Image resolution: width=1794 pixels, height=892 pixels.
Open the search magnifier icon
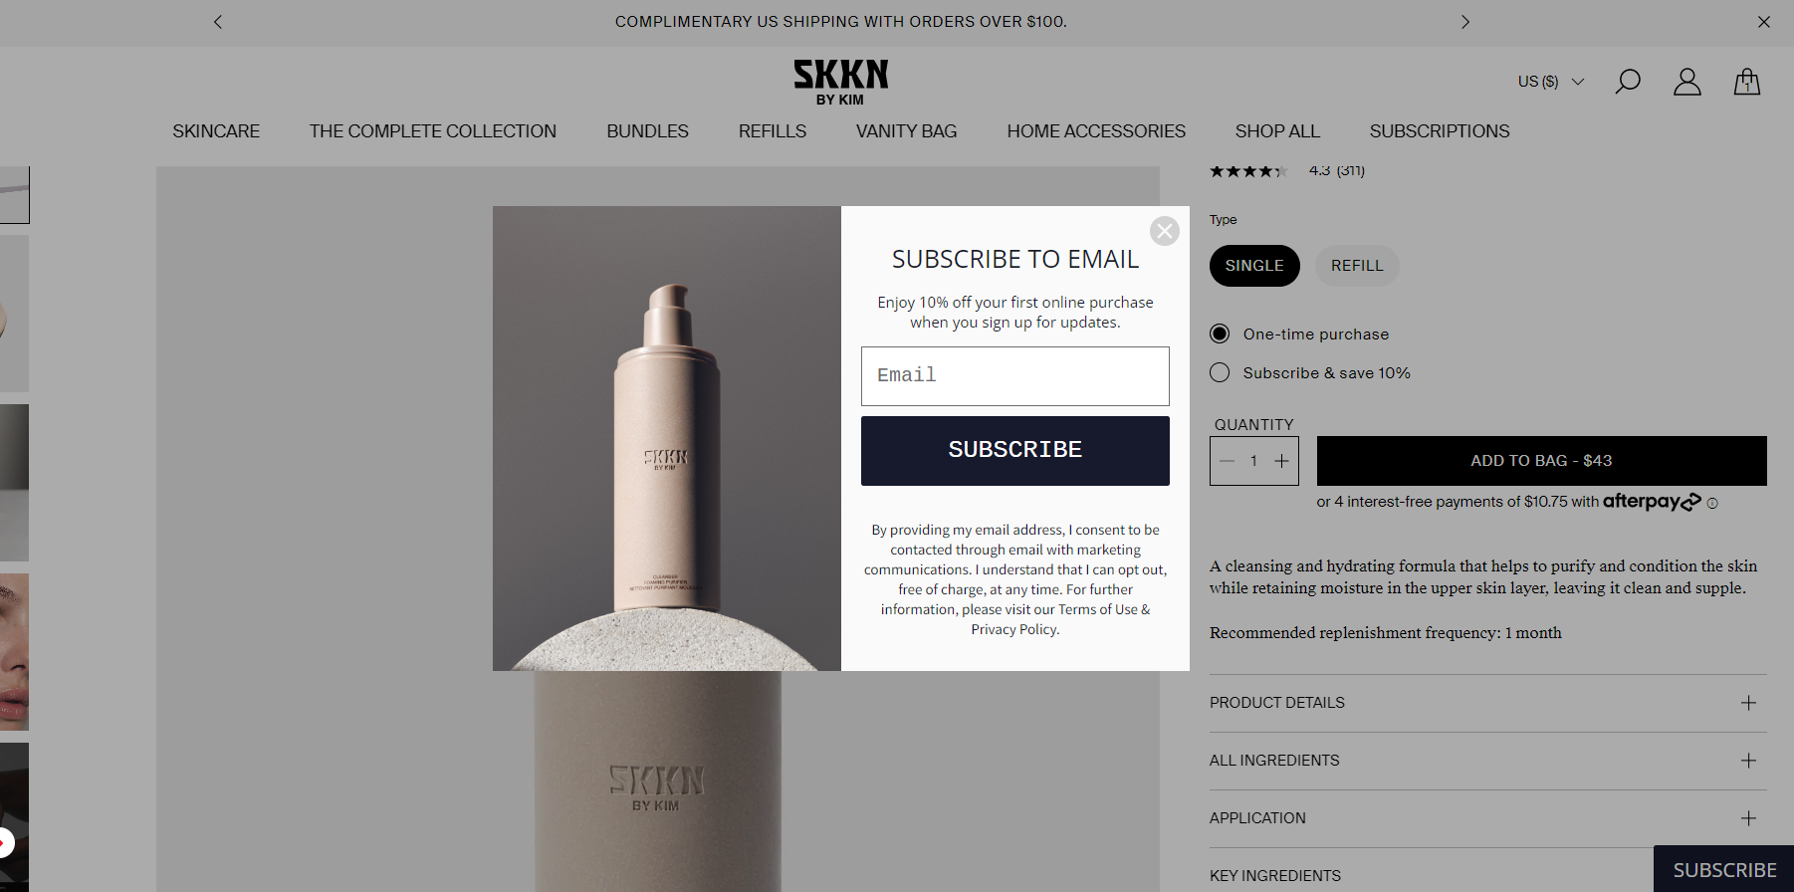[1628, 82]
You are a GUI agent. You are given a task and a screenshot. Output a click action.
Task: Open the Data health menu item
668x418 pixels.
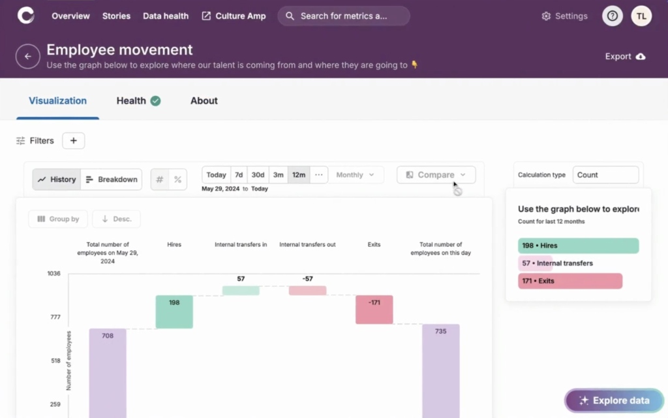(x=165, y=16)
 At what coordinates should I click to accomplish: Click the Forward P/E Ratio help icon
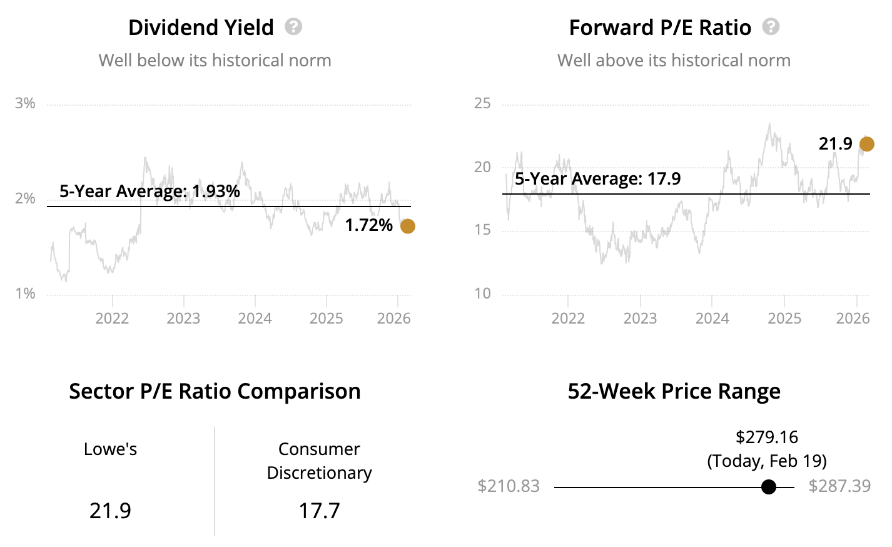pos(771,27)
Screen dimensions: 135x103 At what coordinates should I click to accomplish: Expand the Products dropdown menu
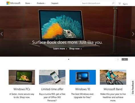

§ §

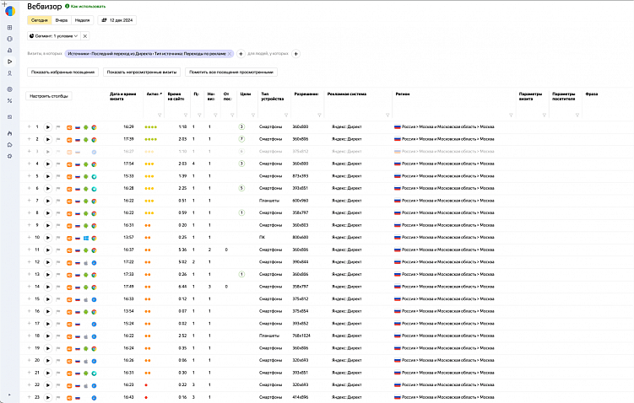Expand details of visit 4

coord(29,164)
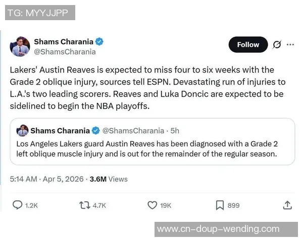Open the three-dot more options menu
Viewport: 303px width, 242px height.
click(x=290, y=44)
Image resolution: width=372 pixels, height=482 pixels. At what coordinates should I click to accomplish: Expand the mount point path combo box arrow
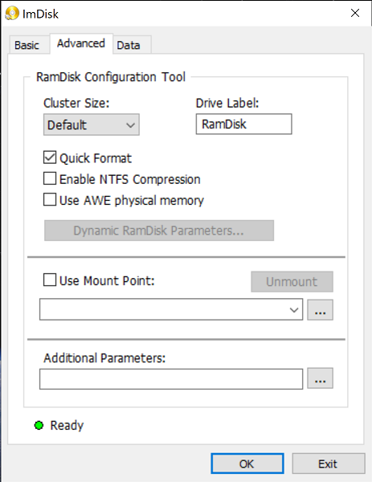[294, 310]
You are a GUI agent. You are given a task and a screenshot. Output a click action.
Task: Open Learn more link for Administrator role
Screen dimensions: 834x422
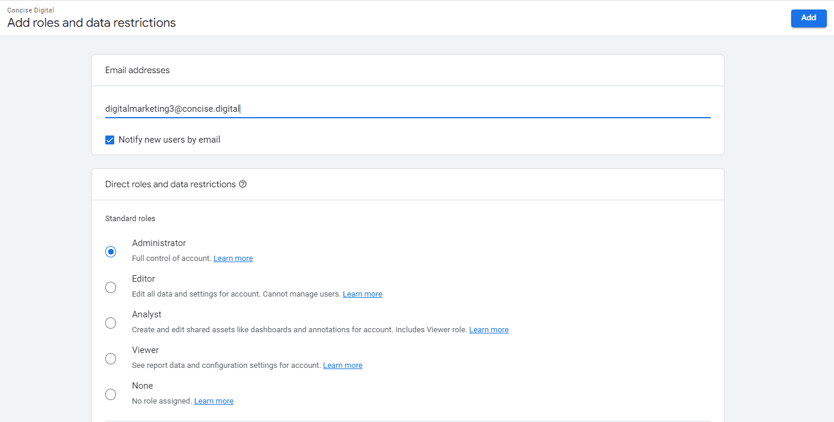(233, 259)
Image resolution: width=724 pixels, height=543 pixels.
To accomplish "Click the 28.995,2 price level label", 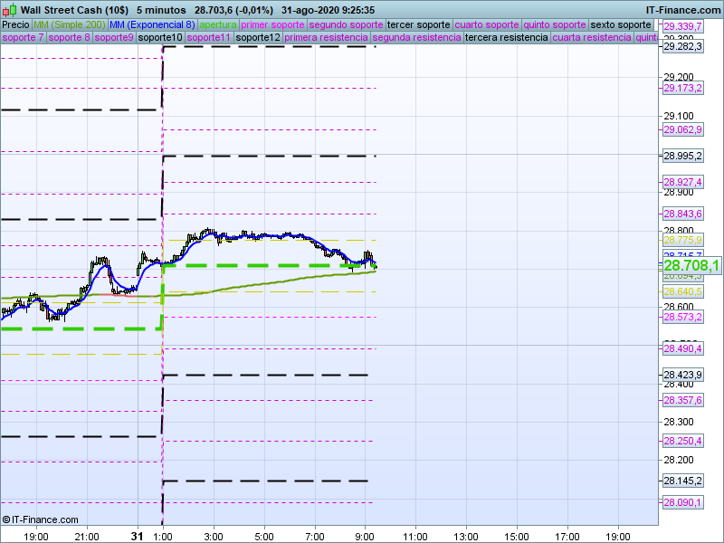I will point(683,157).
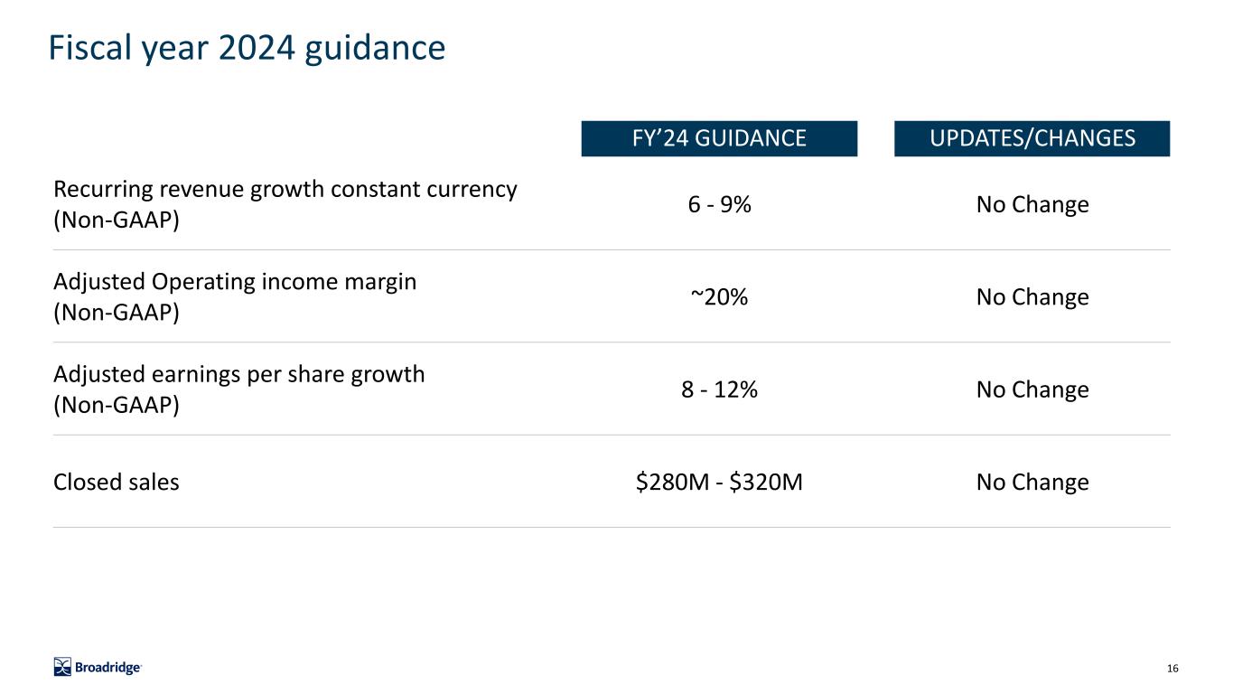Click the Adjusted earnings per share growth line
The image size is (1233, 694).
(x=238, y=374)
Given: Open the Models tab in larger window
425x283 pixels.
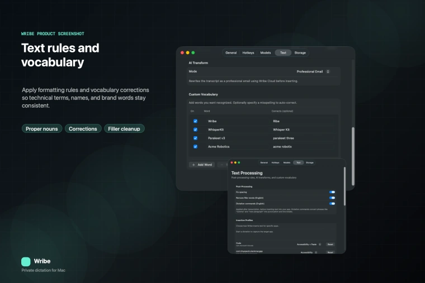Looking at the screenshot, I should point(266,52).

§ §

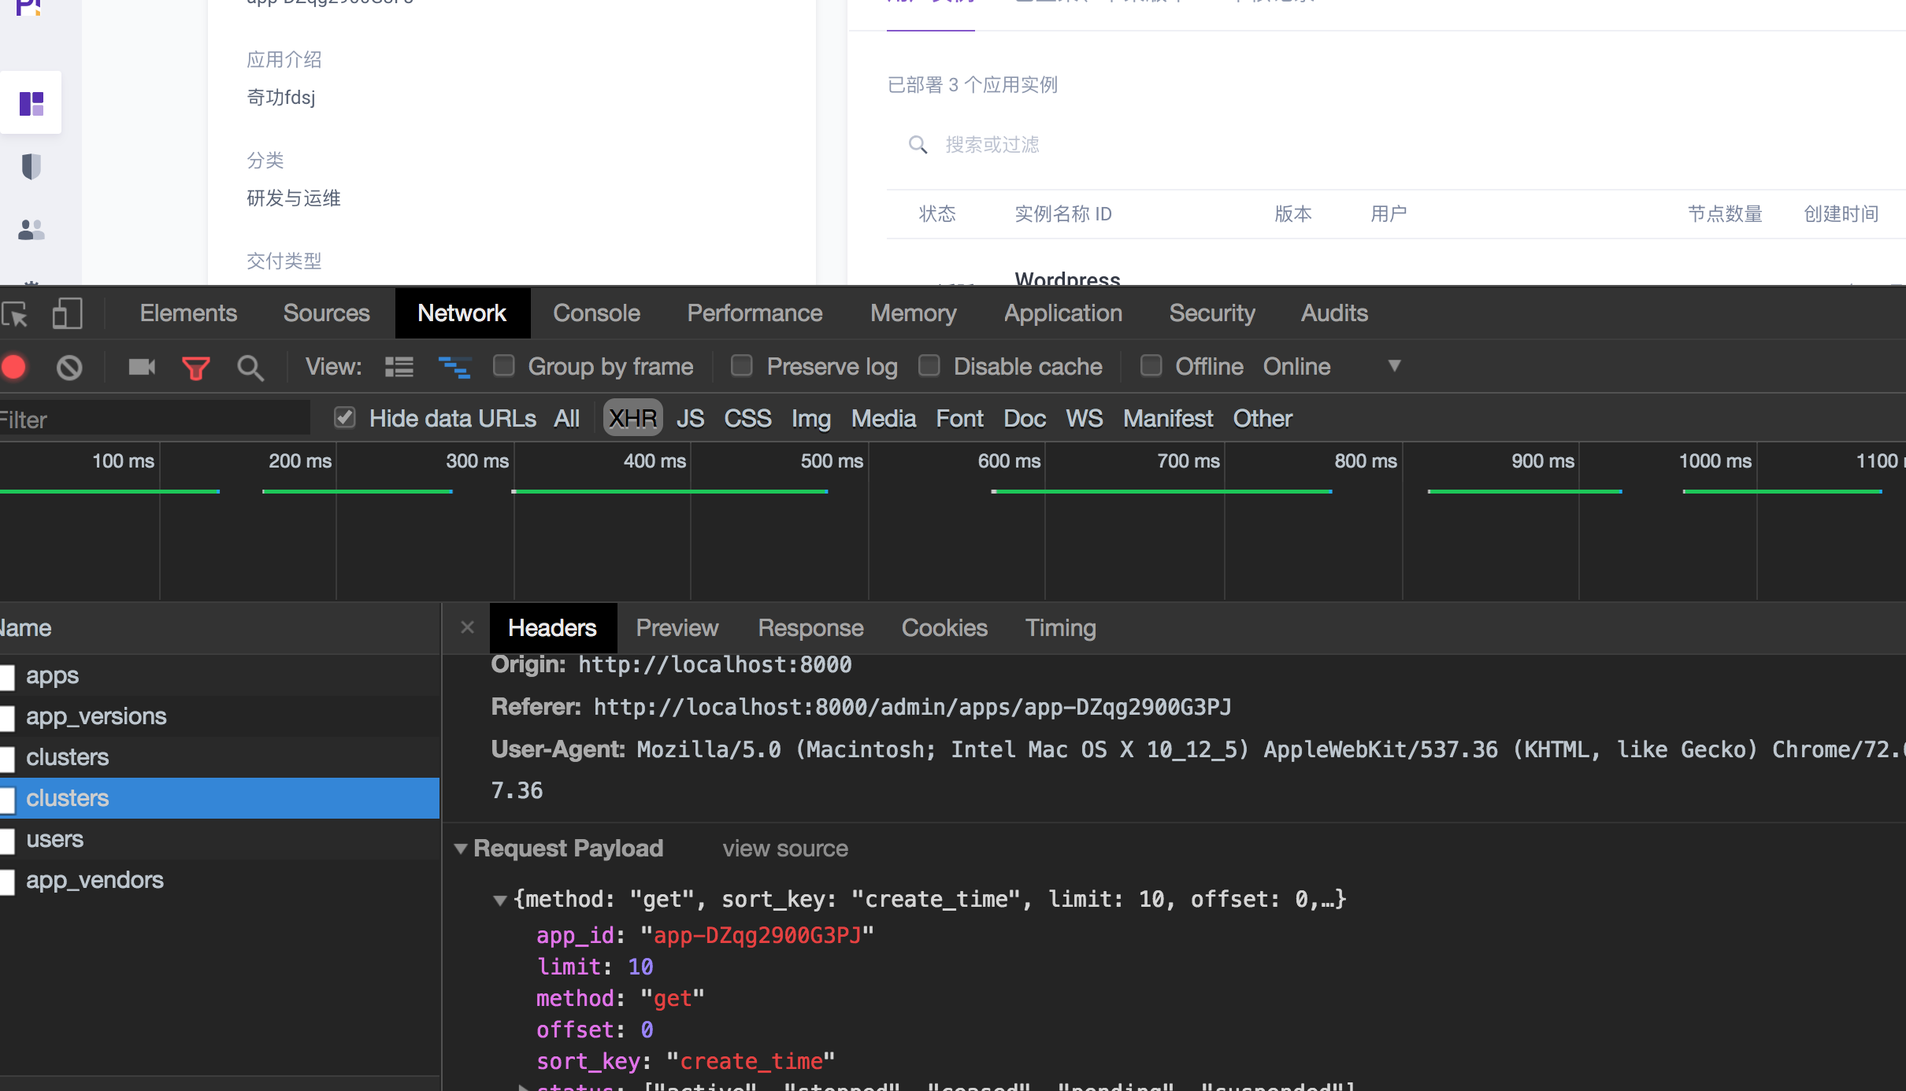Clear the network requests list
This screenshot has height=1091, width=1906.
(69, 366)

§ §

» **Short exercise**
From the records above, copy out every line that contains the word "pixels".

» **Response to the task**
Image resolution: width=1794 pixels, height=892 pixels.
668x418 pixels.
Image resolution: width=372 pixels, height=482 pixels. At what coordinates should I click to accomplish: Expand the mount point path combo box arrow
Image resolution: width=724 pixels, height=543 pixels.
425x283 pixels.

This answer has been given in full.